Sample size estimation
The sample size for this study was estimated using data from the previous pilot study [
Left atrial volume is superior to the ratio of the left atrium to aorta diameter for assessment of the severity of patent ductus arteriosus in extremely low birth weight infants.
]. The areas under the receiver-operating characteristic (ROC) curve using the worst LA/Ao and LAV/BBW values in each patient throughout the study period to differentiate those who underwent PDA surgical closure from those who did not were 0.804 for LA/Ao and 0.955 for LAV/BBW. We assumed that the ratio of patients treated with PDA surgical closure to those who were not is 1:8, with the α error and power being equal to 0.05 and 0.8, respectively.

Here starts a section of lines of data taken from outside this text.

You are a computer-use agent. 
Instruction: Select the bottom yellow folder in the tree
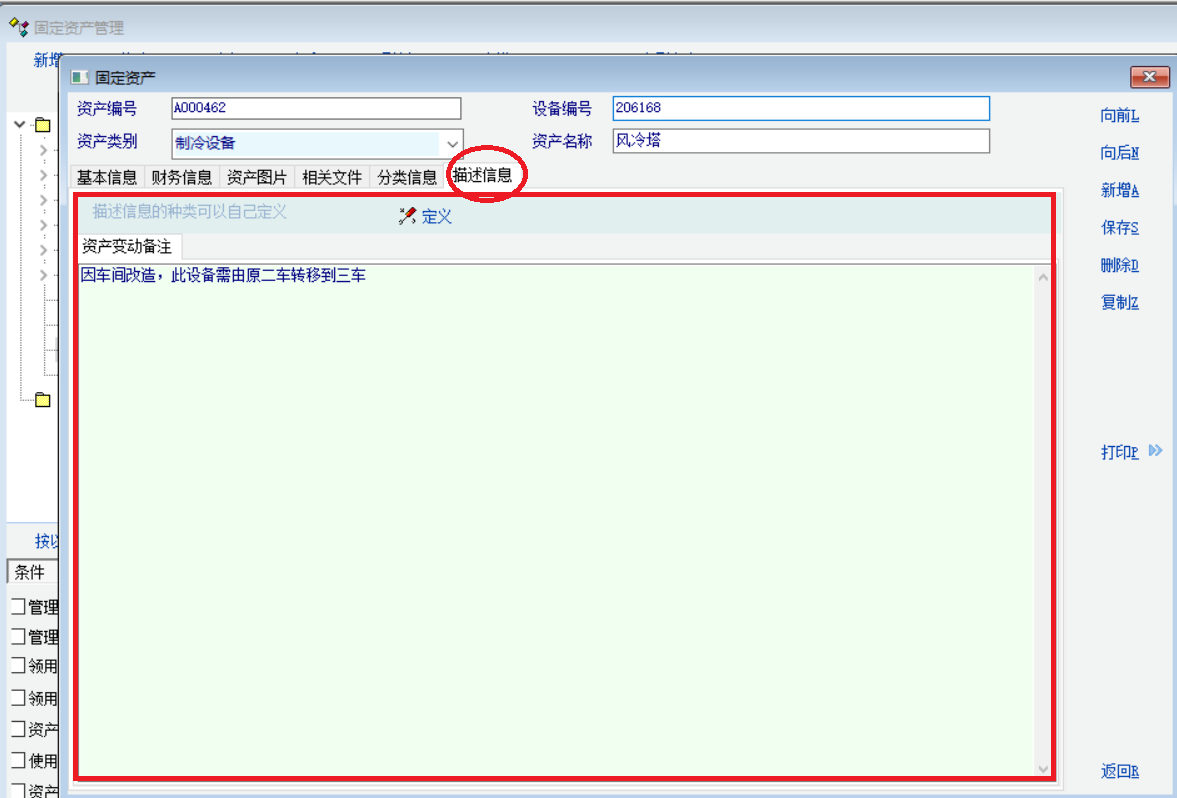pyautogui.click(x=42, y=400)
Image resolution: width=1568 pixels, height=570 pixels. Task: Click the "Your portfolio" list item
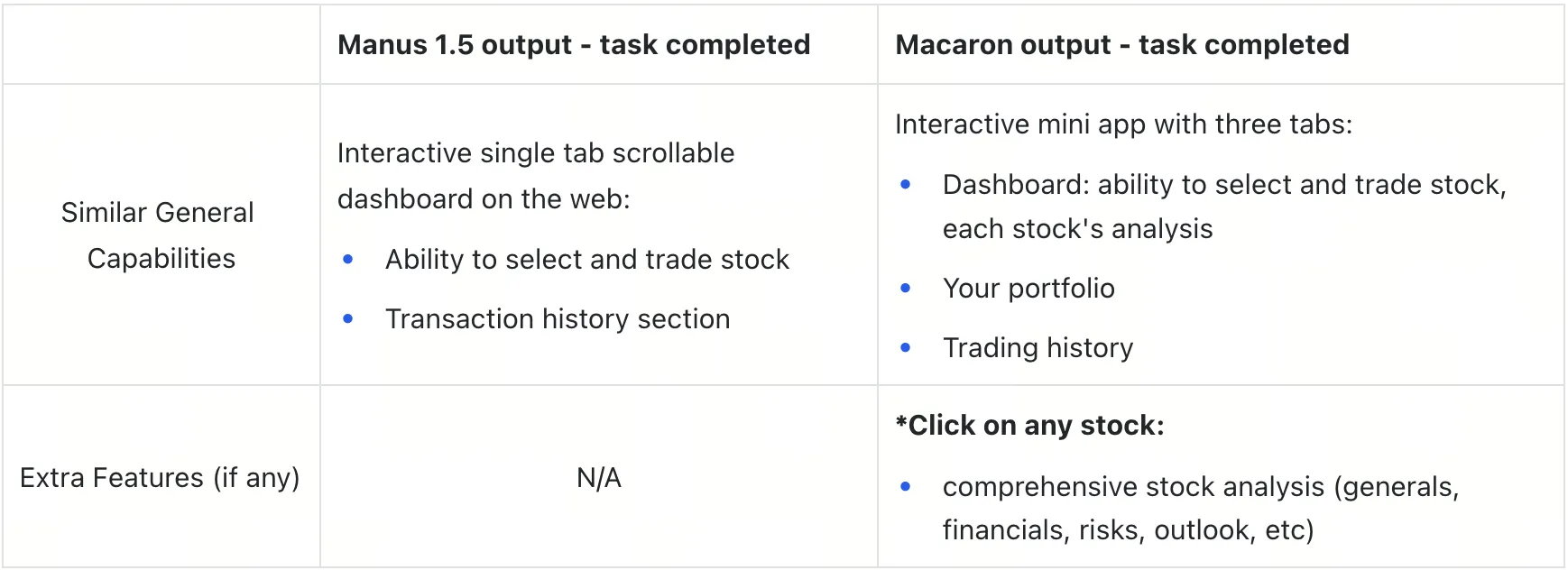(x=1028, y=289)
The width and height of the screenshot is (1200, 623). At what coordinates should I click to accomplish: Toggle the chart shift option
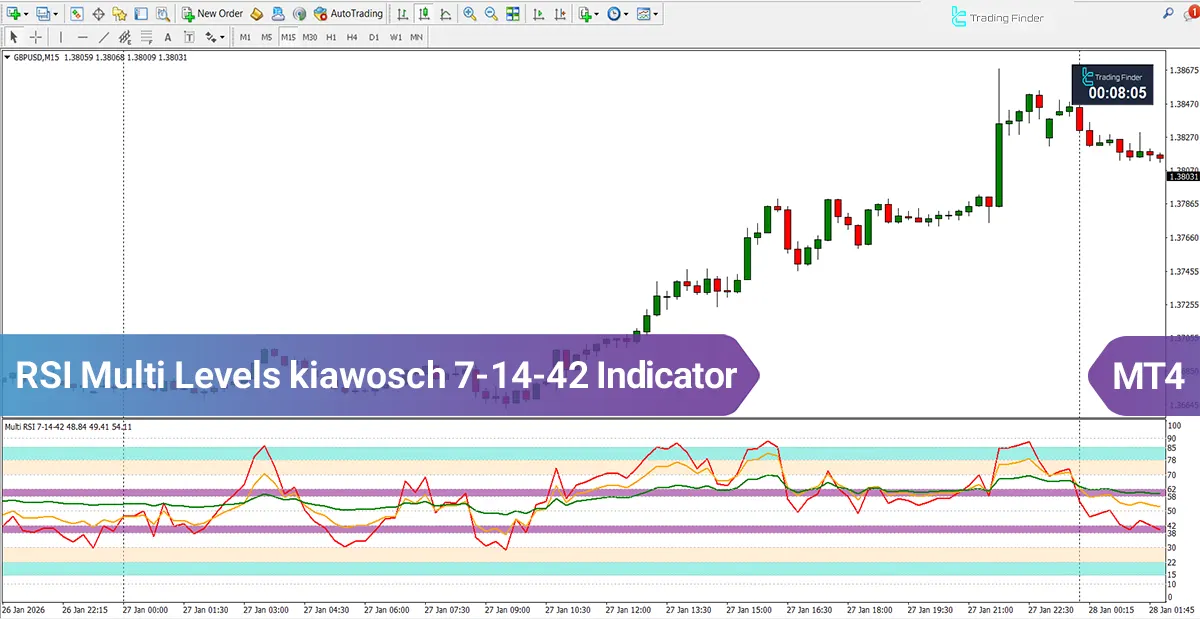click(x=560, y=14)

Given these data and assumptions, the estimated sample size was 32 surgical closure cases, with 317 cases in total. When we assume that 15% of cases were ineligible, the estimated sample size would be 400. Further, we considered the difference between the previous (single observer in a single institute) and present studies (34 NICUs and >200 observers) and increased the sample size by 20% up to 500 cases.
Statistical analysis
Descriptive statistics [e.g. mean ± standard deviation, median (minimum, maximum)] were used to summarize the demographic or clinical data of infants who underwent or did not undergo PDA surgery. Differences between the two groups were analyzed using unpaired t-test for continuous variables or chi-squared test for categorical data. Regarding echocardiographic data, the worst value among all data points in nonsurgical patients or the value just before surgery in surgical patients was used for analysis in this study because the echocardiographic indices can be influenced by treatments. Echocardiographic indices with body size dependency (LAV, PDAd, and LVDd) were divided by BBW to standardize the body size. Accurate body weight measurement is invasive for early preterm and thus is not frequently performed in the early neonatal period, except just after birth in real-world practice. Although the typical adaptation process after birth significantly reduces edema and thus body weight, this occurs mainly due to excretion of water, and actual body size does not change to a great extent during the first two weeks. Further, body weight is more commonly used and thus easier to use than body height or body surface area in the neonatal intensive care unit. Given the non-invasive nature of this study, we employed birth body weight for the representative value of body size during the first two weeks. We employed univariate and multivariate logistic regression models adjusted for gestational age, sex, and small for gestational age status to predict the need for PDA surgical closure and calculated the estimated areas under the ROC curve of the models. We described area under the curve (AUC) values of 0.9–1.0, 0.8–0.9, 0.7–0.8, 0.6–0.7, and 0.5–0.6 as excellent, good, fair, poor, and fail, respectively [
]. The AUC of LAV/BBW (preplanned primary exposure) and other echocardiographic indices including PDAd/BBW, LVDd/BBW, and LPAedv (secondary exposures) was compared with that of LA/Ao (preplanned control exposure) using the nonparametric approach of DeLong [
]. R version 3.3.2 (pROC package; R Foundation for Statistical Computing, Vienna, Austria) was used to estimate the sample size, and SAS 9.4 (SAS Institute, Inc., Cary, NC, USA) was used to analyze the data for other statistics.
Results
Demographics
During the 14-month registration period from October 6, 2015, to December 31, 2016, a total of 737 preterm infants were enrolled in this study, of whom 691 were included in the analyses (Fig. 1). Among them, 61 patients underwent PDA surgical closure (8.8%); 45 patients with hemodynamic instability and 16 patients without; 24 patients in whom the use of COX inhibitor was contraindicated and 37 patients in whom it was not (Table 1). The major indication for PDA surgery was hemodynamic instability (n = 45), followed by feeding problems (n = 13, milk restriction or intestinal impairment). The other 3 patients underwent PDA surgery because of renal impairment (n = 2) and respiratory impairment (n = 1). The demographics of patients who underwent or did not undergo PDA surgical closure are summarized in Table 2. Infants who underwent PDA surgical closure had lower gestational age and BBW, lower proportion of singletons, and higher proportion treated with therapeutic COX inhibitors than those who did not. No differences in Apgar scores and death rates were observed.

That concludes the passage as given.